* _YOUR INSTRUCTIONS_
Look through the data below and return each line where "menu" appears.
━━ GIVEN INFORMATION
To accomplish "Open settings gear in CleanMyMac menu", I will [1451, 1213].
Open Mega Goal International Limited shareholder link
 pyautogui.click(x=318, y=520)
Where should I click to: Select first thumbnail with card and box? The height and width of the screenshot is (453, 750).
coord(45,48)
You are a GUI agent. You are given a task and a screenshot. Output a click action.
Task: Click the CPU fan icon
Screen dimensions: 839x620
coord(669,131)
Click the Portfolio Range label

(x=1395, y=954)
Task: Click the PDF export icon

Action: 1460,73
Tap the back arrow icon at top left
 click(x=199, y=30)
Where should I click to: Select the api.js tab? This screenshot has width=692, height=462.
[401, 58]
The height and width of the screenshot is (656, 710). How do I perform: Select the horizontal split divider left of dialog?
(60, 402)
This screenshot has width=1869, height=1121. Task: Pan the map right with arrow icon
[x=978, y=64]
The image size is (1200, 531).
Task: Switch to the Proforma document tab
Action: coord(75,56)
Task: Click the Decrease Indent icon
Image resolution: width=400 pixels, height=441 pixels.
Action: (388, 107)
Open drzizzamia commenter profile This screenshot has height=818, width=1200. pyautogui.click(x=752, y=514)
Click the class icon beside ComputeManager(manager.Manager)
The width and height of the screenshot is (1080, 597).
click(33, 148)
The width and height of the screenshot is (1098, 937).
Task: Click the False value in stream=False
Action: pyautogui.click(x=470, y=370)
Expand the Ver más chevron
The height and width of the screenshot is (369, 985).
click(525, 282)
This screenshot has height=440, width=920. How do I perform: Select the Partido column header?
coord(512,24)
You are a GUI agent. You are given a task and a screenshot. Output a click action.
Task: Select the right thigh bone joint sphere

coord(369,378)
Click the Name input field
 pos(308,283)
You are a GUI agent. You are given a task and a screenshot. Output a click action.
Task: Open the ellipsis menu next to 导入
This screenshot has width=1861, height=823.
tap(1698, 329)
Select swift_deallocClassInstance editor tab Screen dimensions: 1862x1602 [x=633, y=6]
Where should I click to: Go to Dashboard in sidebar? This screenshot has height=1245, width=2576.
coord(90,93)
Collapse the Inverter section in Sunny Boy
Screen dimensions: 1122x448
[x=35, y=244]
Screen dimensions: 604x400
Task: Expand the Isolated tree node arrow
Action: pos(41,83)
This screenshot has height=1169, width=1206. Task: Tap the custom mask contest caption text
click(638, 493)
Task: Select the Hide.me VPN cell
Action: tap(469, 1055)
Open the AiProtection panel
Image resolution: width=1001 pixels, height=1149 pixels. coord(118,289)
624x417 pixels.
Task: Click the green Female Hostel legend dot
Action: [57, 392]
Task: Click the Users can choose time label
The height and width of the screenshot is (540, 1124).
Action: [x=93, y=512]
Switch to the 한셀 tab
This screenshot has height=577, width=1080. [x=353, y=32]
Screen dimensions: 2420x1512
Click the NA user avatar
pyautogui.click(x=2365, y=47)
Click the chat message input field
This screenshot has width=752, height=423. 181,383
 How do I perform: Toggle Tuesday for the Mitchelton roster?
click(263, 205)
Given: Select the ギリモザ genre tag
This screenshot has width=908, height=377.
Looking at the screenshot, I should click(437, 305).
━━━━
* _ANSWER TO THIS EXERCISE_
To accomplish "Open settings gear in CleanMyMac menu", I will [1451, 1213].
Task: Open the ellipsis menu next to 导入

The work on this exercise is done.